As a part of the plan, the pharma said it would “focus on agility and organizational simplicity, reducing layers, broadening spans, and refining operating models,” and has laid off large numbers of employees at it Massachusetts site in the US and shut down its plant in Orth, Austria.

 

Improving productivity

Weber also highlighted the importance of increasing productivity, something Takeda incorporated in its restructuring plan, including the use of digital, automation and artificial intelligence (AI) to optimize its processes. “At Takeda AI is really making a difference, along with a combination of technologies that is transforming the way we work,” Weber asserted. “We are seeing enormous productivity gains; across our entire value chain it is transforming how we operate.”

When it comes to manufacturing, Weber claimed the company could double its productivity with the use of new technologies and this increased manufacturing horse power, as the CEO noted, is needed for Takeda’s dengue vaccine QDENGA. “At the moment we are extending our manufacturing capacity because we cannot meet the demand.”

To ramp up production, Takeda partnered with Indian vaccine maker Biological E. Limited earlier this year. Aimed at increasing manufacturing capacity of up to 50 million doses a year, and to 100 million doses a year within a decade, the accord builds on the company’s existing manufacturing capacity for the vaccine at its facility in Singen, Germany through its long-term partnership with IDT Biologika GmbH.

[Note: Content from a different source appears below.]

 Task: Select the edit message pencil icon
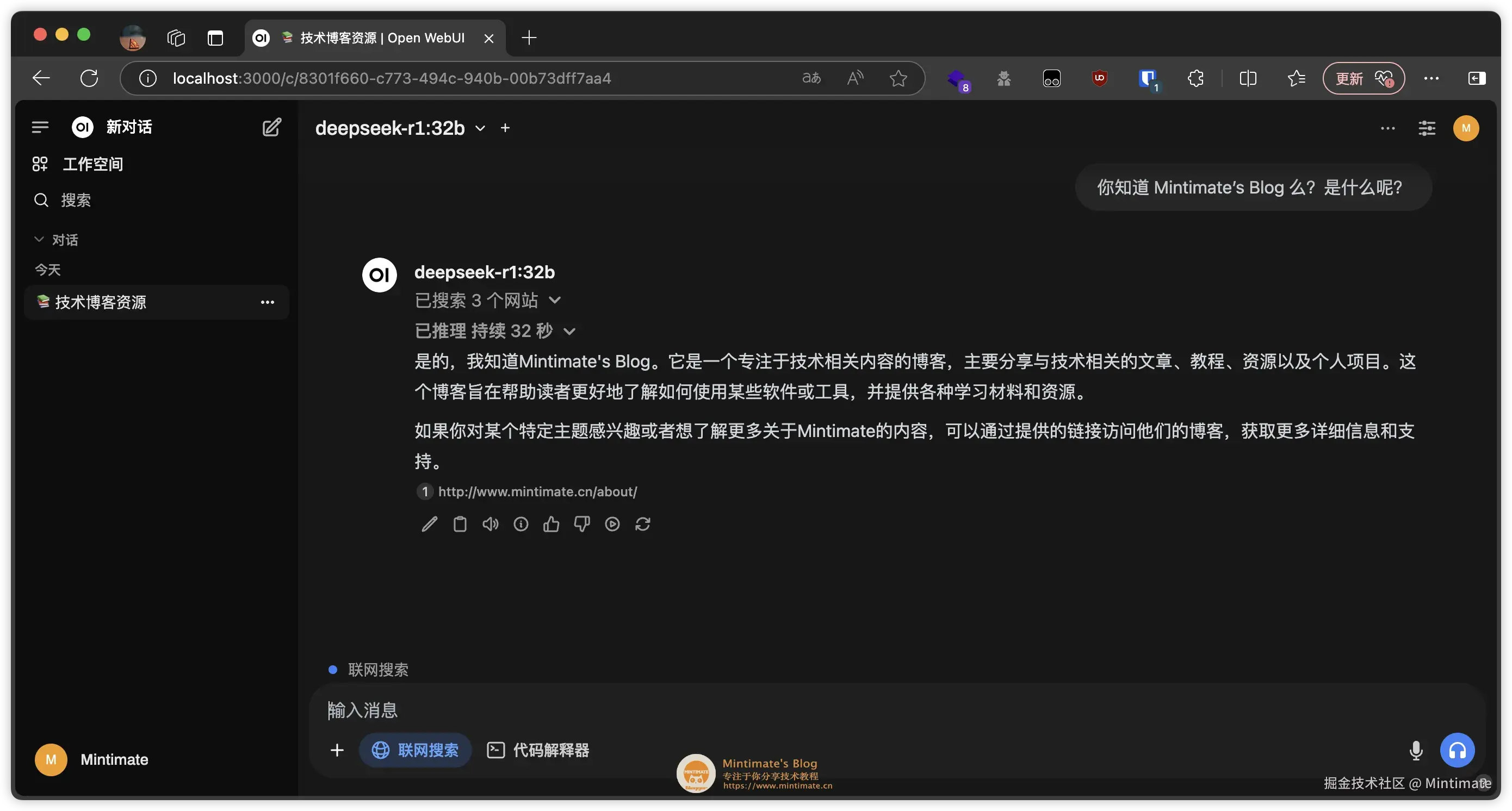429,523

To date, Takeda has launched QDENGA in private markets and some public programmes, and at the time of the partnership the president of the Global Vaccine Business Unit Gary Dubin said the company was “working with partners to support a broader public health impact.”  Weber indicated that the incidence of dengue has grown in endemic regions. “In the 10 years it took to develop the vaccine, dengue prevalence has increased.”